Cette année, c'est une nouveauté en F1, d’anciens pilotes de Formule 1 ont intégrés le poste de commissaires de course, tels qu’Alain Prost, Johnny Herbert et Alex Wurz. Un ancien pilote de Formule 1, Martin Brundle, qui n'a pas encore eu le privilège d’être commissaire, a déclaré que certaines sanctions n'étaient pas assez sévères, suite à l'altercation entre Hamilton et Vettel, au Grand Prix de Chine.
L'ancien pilote McLaren, Martin Brundle, aujourd'hui commentateur à plein temps pour la télévision britannique depuis sa retraite, en 1996, a écrit dans sa chronique BBC, que Sébastian Vettel et Lewis Hamilton auraient dû être pénalisés pour leur bataille dans la voie des stands, après leur arrêt ravitaillement respectif.
Il a également critiqué les décisions de ses compatriotes, après que ces derniers aient infligés une simple réprimande à Vettel et Hamilton.
"Ils ont tous deux reçu une réprimande, mais qu'est-ce que cela signifie ? Une réprimande est-ce une réelle sanction ?" s'est exclamé Brundle.

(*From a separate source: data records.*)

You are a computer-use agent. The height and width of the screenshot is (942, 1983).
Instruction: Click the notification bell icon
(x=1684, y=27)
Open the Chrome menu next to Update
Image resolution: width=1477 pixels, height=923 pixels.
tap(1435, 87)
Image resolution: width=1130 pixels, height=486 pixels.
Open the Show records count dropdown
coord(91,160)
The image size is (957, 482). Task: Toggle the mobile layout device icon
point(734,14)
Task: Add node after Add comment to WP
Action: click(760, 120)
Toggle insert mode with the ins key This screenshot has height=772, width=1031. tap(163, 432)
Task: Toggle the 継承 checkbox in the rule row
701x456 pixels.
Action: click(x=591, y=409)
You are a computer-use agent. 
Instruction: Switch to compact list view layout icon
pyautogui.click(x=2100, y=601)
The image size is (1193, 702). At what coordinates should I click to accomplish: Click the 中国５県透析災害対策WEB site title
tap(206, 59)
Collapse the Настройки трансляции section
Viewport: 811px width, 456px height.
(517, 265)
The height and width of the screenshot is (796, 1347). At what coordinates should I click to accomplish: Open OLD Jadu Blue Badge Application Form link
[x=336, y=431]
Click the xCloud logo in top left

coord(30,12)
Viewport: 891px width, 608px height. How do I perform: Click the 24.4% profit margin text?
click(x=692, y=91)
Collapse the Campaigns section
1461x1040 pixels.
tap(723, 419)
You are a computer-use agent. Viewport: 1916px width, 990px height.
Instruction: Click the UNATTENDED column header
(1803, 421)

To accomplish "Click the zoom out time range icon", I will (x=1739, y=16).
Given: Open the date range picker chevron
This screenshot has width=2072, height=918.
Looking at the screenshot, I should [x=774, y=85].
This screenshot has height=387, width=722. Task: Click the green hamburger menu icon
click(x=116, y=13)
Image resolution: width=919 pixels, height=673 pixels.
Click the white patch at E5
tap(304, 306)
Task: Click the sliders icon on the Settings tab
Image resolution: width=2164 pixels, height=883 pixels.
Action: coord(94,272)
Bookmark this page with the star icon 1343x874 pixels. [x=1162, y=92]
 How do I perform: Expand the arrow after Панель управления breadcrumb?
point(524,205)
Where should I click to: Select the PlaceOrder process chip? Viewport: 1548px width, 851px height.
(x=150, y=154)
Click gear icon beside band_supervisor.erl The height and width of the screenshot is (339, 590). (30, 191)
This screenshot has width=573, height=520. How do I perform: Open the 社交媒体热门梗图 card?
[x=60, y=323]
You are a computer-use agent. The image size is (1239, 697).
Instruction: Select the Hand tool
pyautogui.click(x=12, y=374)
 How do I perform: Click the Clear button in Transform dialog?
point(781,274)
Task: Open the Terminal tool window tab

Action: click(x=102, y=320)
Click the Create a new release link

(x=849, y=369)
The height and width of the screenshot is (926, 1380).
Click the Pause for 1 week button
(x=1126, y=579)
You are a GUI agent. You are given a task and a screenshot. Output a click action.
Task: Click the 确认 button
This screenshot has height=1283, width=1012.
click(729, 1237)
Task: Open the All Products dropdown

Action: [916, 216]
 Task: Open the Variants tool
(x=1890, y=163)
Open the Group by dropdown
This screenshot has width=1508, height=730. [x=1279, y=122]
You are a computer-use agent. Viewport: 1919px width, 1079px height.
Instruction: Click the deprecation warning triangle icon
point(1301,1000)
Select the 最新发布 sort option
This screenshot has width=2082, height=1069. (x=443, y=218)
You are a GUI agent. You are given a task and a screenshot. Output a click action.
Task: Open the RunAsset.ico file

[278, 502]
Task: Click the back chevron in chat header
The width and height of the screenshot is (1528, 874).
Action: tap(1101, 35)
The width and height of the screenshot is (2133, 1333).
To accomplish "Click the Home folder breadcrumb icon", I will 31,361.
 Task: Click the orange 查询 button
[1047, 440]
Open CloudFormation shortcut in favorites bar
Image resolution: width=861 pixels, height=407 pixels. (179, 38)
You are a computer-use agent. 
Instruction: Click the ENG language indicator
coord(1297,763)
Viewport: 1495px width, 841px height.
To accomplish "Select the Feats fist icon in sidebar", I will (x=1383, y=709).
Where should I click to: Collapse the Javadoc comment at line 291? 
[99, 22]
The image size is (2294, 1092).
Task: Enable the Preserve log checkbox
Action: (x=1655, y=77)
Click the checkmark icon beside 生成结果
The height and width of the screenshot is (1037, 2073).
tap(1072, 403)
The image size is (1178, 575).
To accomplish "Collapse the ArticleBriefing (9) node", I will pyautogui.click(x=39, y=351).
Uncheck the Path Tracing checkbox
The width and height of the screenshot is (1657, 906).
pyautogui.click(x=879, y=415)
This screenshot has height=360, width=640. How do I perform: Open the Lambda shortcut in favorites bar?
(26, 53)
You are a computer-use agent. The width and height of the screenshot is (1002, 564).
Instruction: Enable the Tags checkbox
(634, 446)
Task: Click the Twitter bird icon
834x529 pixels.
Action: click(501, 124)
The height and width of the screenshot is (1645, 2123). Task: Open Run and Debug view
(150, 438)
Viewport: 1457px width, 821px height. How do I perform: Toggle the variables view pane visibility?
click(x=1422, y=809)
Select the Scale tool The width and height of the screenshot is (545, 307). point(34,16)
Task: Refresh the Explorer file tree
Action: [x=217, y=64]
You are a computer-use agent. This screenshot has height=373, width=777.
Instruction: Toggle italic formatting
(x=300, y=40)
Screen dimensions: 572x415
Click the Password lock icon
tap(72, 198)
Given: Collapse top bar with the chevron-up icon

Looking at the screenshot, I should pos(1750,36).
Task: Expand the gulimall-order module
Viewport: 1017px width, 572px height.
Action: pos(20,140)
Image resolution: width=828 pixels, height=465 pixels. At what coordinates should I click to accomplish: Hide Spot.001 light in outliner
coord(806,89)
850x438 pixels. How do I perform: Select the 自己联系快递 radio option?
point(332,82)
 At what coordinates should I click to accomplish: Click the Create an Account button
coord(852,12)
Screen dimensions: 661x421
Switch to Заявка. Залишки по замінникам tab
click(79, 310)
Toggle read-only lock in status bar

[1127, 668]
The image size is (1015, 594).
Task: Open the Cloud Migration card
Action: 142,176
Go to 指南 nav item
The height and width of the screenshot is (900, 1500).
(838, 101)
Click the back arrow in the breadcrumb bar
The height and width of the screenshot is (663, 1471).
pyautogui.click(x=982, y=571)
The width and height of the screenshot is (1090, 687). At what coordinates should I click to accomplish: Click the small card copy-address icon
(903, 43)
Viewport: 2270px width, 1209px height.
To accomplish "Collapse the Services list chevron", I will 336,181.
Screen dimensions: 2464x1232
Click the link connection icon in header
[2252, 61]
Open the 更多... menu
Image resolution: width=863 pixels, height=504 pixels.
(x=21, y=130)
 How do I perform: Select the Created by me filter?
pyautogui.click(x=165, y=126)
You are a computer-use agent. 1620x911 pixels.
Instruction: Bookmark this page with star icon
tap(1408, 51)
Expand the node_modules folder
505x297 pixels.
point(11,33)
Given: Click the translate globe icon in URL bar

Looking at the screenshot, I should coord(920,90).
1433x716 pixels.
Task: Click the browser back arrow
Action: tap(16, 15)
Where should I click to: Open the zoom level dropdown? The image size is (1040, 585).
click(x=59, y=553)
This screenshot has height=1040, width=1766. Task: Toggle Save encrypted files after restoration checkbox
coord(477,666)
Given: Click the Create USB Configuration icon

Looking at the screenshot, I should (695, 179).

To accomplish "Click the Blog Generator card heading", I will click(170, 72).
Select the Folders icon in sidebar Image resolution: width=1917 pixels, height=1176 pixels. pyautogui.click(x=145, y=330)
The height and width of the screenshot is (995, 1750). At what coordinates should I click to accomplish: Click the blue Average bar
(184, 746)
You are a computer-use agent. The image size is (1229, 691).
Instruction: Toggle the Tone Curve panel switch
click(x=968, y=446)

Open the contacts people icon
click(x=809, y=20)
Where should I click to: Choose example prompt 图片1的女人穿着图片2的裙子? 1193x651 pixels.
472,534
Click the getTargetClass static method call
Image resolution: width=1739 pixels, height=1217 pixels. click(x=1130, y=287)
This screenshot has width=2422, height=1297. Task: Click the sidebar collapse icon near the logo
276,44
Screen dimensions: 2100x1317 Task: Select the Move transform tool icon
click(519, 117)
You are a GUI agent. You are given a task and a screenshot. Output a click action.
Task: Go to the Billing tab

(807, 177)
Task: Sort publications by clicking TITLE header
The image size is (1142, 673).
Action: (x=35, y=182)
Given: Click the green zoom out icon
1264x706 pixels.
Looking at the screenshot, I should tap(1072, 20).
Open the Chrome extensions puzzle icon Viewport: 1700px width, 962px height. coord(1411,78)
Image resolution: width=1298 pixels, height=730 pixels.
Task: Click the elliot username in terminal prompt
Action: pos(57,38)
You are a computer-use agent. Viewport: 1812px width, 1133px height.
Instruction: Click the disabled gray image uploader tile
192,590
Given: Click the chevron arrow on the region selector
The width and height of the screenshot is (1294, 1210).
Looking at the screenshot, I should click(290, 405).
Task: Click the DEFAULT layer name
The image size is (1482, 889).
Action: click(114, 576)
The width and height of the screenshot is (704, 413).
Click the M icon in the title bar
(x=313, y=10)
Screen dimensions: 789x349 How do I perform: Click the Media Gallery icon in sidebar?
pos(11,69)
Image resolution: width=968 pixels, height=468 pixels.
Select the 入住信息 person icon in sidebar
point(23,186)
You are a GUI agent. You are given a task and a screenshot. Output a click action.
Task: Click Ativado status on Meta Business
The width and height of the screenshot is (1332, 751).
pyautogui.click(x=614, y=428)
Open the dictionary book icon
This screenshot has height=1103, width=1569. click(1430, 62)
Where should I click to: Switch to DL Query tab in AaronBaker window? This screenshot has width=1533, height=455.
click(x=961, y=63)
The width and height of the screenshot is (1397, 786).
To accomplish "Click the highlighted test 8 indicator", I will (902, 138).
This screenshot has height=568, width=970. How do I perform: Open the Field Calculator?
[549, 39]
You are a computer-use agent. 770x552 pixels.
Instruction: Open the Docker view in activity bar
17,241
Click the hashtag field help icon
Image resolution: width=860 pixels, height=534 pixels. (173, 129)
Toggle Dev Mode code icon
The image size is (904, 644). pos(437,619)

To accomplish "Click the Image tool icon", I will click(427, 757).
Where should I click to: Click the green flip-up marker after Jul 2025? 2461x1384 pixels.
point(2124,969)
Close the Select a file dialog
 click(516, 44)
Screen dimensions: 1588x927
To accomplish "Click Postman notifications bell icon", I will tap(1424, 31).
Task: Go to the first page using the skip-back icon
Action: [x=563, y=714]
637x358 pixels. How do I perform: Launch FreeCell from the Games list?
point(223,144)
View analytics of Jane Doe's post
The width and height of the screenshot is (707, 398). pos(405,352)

"Ils ont eu beaucoup de chance que je ne sois pas commissaire de course pour le GP de Chine, car je les aurais sévèrement sanctionné, soit une pénalité de dix ou quinze secondes sur le classement de la course, soit une pénalité pour la grille de départ à Barcelone, dans trois semaines."
Brundle a également déclaré que le vainqueur de la course, Jenson Button et McLaren méritait une pénalité pour avoir ralentie tout le peloton après que la voiture de sécurité ne ce soit effacée, semant trouble et panique pour les autres pilotes.
"Je n'aurai pas été le meilleur des journalistes, en parlant de la sorte envers mon ancienne écurie McLaren, mais il faut dire les choses telles qu'elles le sont. Le journalisme n'est pas un concours de popularité, c'est un métier pour informer les gens de ce qui se passe, rien de plus." conclue t-il.